In contrast to the CNS, we observed increased myelin and MBP expression together with decreased myelin protein zero (MPZ) expression in the PNS at all ages analyzed. In adult P140 mice, the thickness of the myelin sheath was increased. Myelination in the PNS is arranged fundamentally differently from the CNS, even though the resulting myelin and enwrapping of axons are ultra-structurally comparable. Schwann cells derive from the embryonic neural crest [73], and each Schwann cell myelinates only one separate segment along an axon, unlike the oligodendrocytes in the CNS that enwrap multiple segments of different axons [74]. The Schwann cell physiology differs from oligodendrocytes, for example, they can degrade myelin, de-differentiate, divide, re-myelinate and regenerate (reviewed in [73]). Furthermore, they differ in the protein composition of the compact myelin. While the CNS contains MBP and proteolipid protein (PLP) as dominant myelin proteins, the role of MBP is taken by MPZ in the PNS to adhere two adjacent myelin membranes together leading to myelin compaction [75]. In the CNS, mice harboring the so called Shiverer mutation in the MBP gene manifest with a myelin malformation [76]. In the PNS, those mice lose MBP as well, but the myelin remains compact. The authors explain this occurrence by the expression of MPZ that is not changed upon MBP loss [77]. In the CNS and PNS, a positive correlation between MBP expression and the myelin thickness has been reported [78]. The increased FluoroMyelin intensity we observed in the sciatic nerve of Shank3Δ11(−/−) mice, might be driven by the increased MBP expression. Since MPZ is expressed prior to MBP, an MPZ deficiency may be over-compensated by later synthesized myelin proteins such as MBP [79] leading to an increased myelin sheath thickness in adult mice. Interestingly, we found in the sciatic nerve less CASPR-positive structures to be correctly localized next to a Kv1.2 segment. The paranode, visualized by the CASPR staining, acts as a barrier to keep the nodal proteins apart from the Kv1.2 channels in the juxta-paranode. An increase of node length has been observed in multiple neurological disorders (reviewed in [80]). This lengthening might occur due to myelin retraction and cause changes in current flows under the myelin. However, the mechanisms underlying these changes have not yet been determined.
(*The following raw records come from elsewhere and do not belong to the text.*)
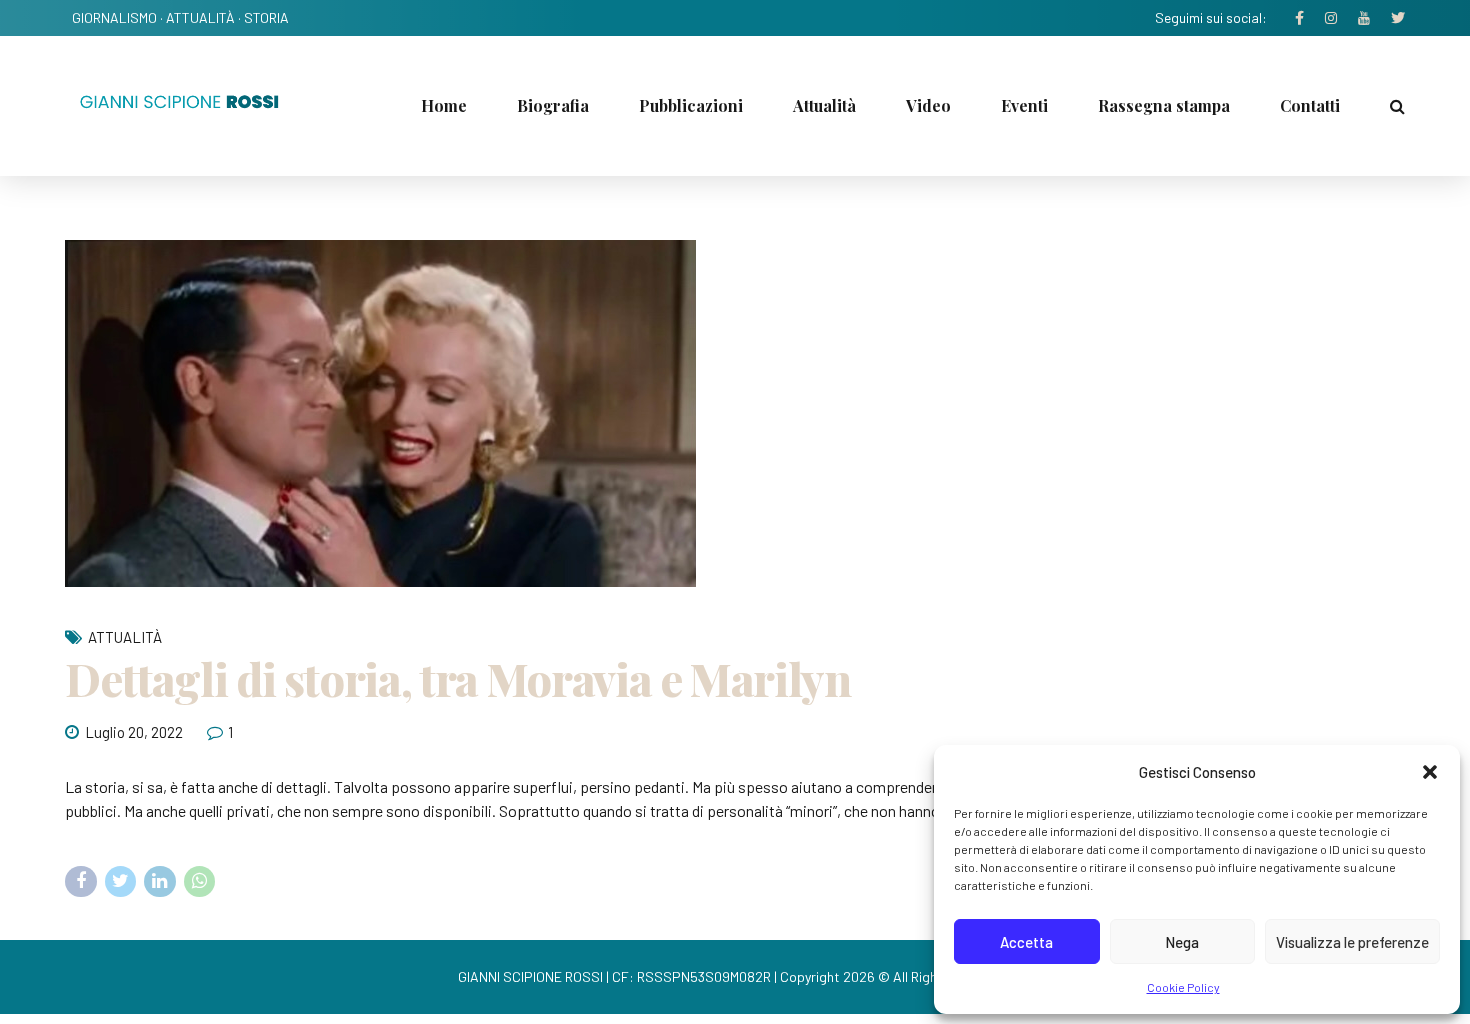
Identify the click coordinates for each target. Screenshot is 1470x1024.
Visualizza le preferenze (1352, 942)
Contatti (1310, 105)
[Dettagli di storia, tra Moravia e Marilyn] (735, 413)
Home (444, 105)
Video (928, 105)
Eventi (1024, 105)
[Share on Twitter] (121, 882)
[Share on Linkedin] (160, 882)
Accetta (1026, 942)
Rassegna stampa (1164, 105)
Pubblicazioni (691, 105)
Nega (1182, 942)
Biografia (553, 105)
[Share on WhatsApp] (200, 882)
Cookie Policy (1183, 987)
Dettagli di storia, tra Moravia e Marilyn (458, 678)
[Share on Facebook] (81, 882)
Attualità (824, 105)
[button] (1430, 772)
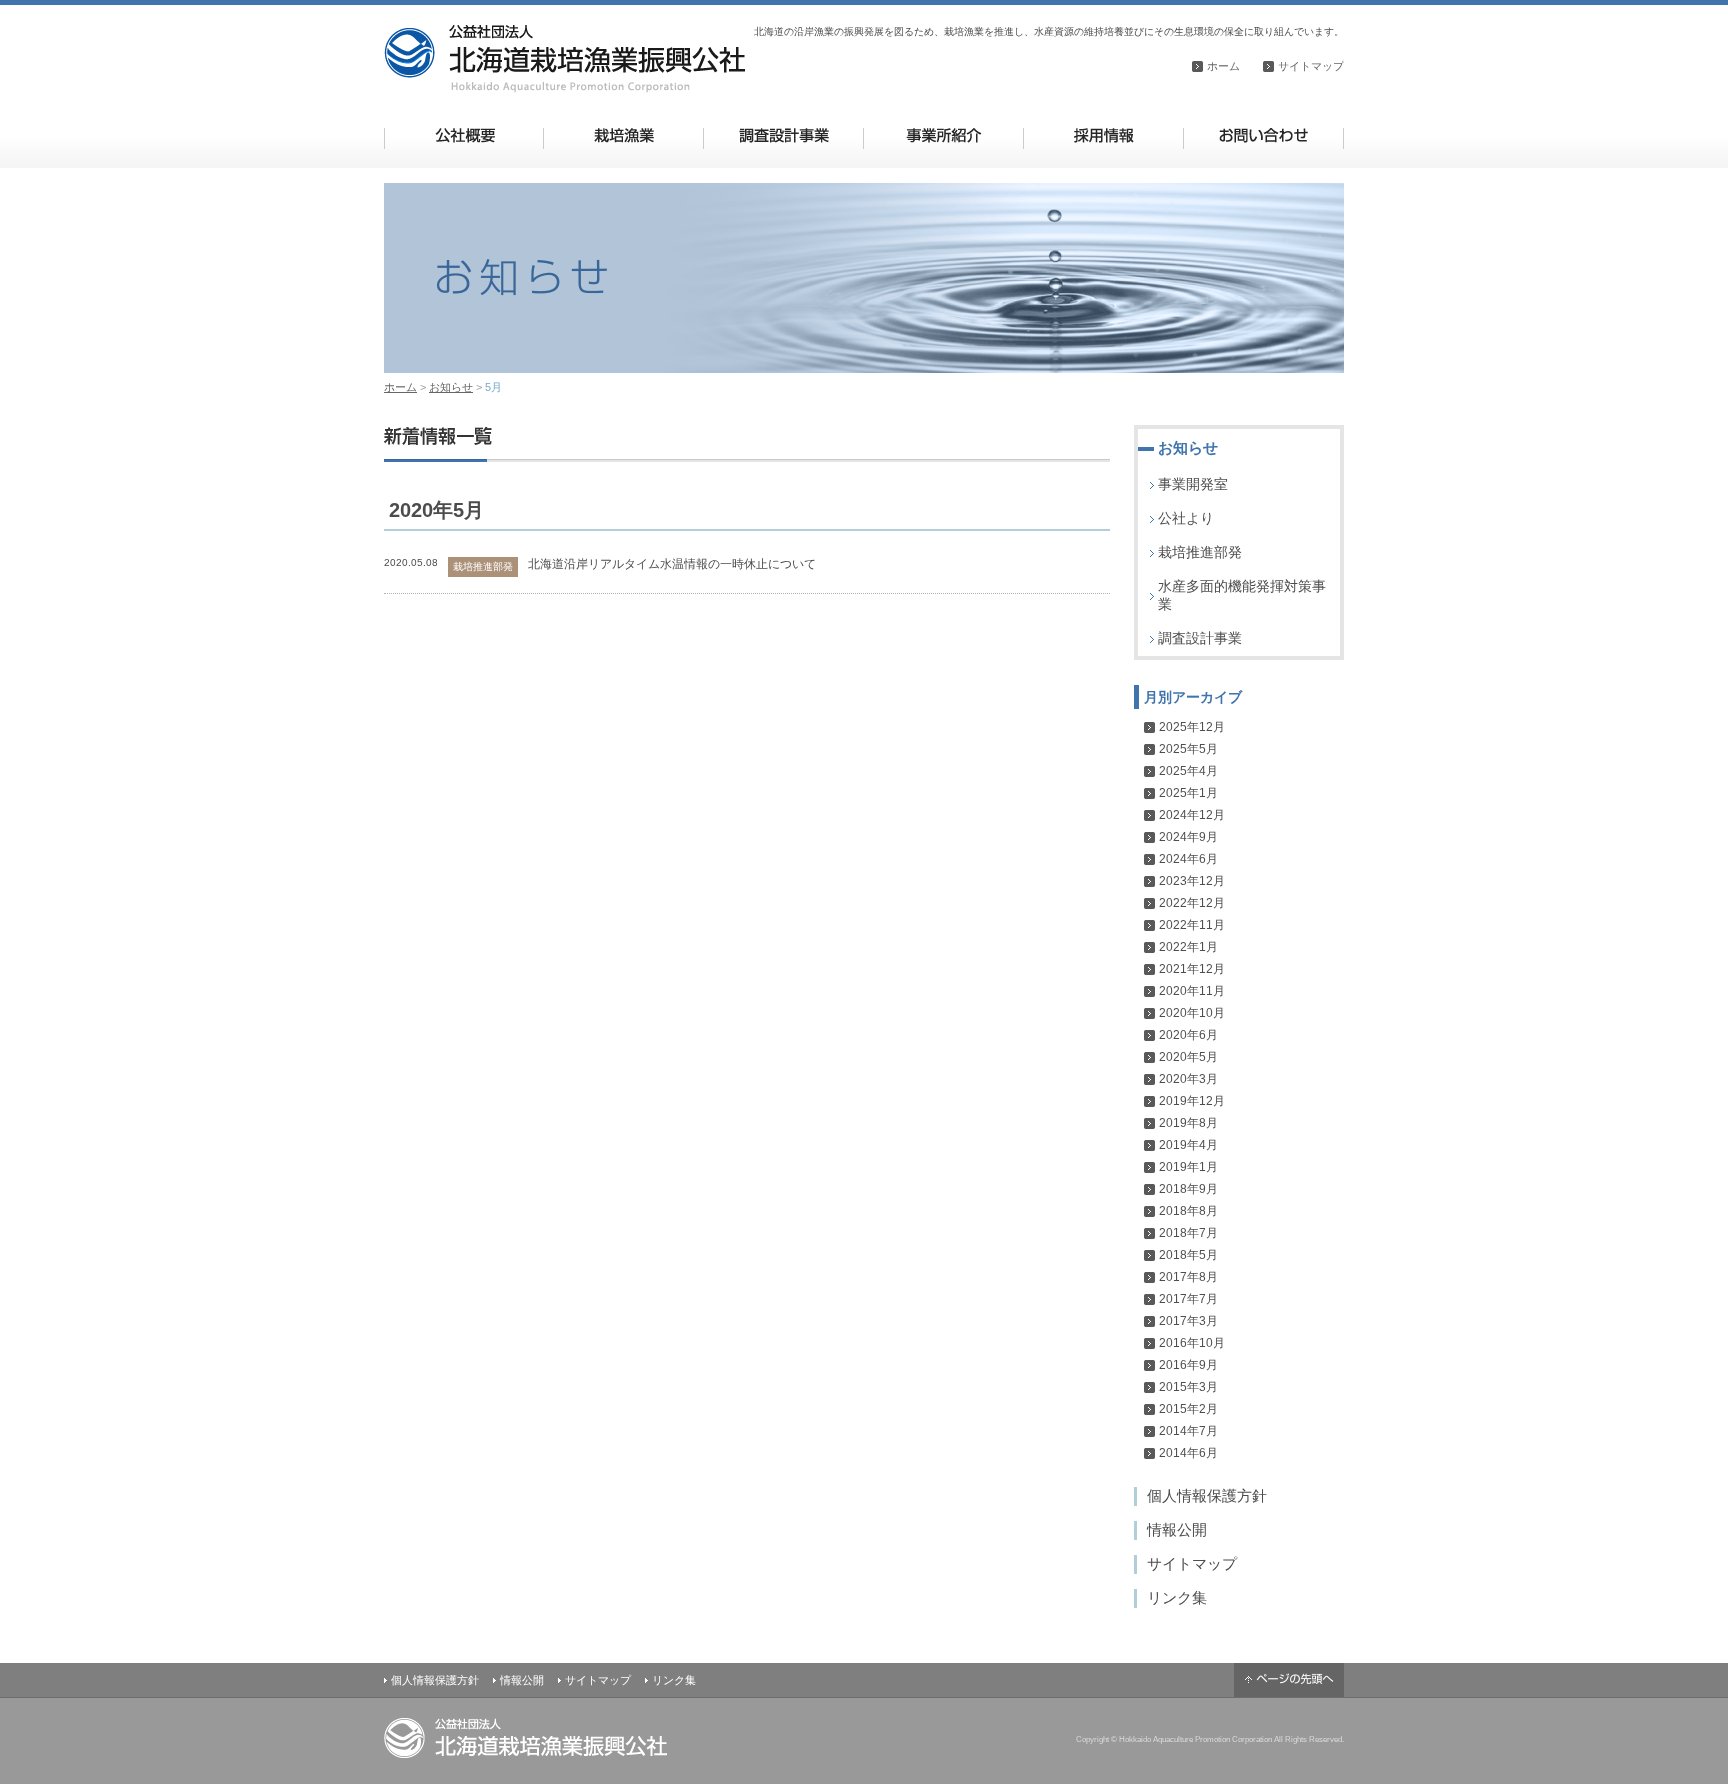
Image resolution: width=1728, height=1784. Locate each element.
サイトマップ (1311, 66)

We found SHANK3 expression in both oligodendrocytes and Schwann cells. However, the expressed SHANK3 isoforms seem to be different, suggesting that the expression of distinct SHANK3 isoforms might affect the expression of MBP differentially, leading to a decrease in the CNS and an increase in the PNS. Ultimately, SHANK3 deficiency leads to loss of MBP in the CNS and to loss of MPZ in the PNS, both being important myelin proteins of the respective tissues. So far, we can only speculate how the loss of SHANK3 indeed might lead to deficits in myelination, differentiation and function of oligodendrocytes. Given the known scaffolding role of SHANK3 in neurons, SHANK3 might function similarly in myelinating cells and a loss of stability might contribute to the alterations we observed. SHANK3 might anchor receptor molecules that then get lost under SHANK3 deficiency. The resulting lack could then result in the observed changes in myelination and the expression of MBP. In respect of development, the interplay between neurons and myelinating cells is essential for the proper formation of connections. One could speculate that the loss of SHANK3 in neurons also impacts on the differentiation of oligodendrocytes and Schwann cells, demanding the analysis of the interaction of the two cell types in future experiments.
In respect of patients with PMDS, a variety of comorbidities can be attributed to those myelin-related changes we observed. For example, SHANK3-deficient patients manifest with a decreased perception of pain [68, 69]. The increased thickness of the myelin sheath in adult Shank3Δ11(−/−) mice in the PNS might hinder the accurate signal transmission from the periphery to CNS. Furthermore, it might explain the general delay in development of patients with PMDS, assuming that signal integration of sensory information from the periphery is essential for proper formation of circuits in the central nervous system. MRI studies showed that both commissure and projection fibers are affected in PMDS [30]. The possible developmental mis-projection of fibers might explain multiple phenotypes observed in PMDS, that so far have been attributed to underlying synaptic disturbances.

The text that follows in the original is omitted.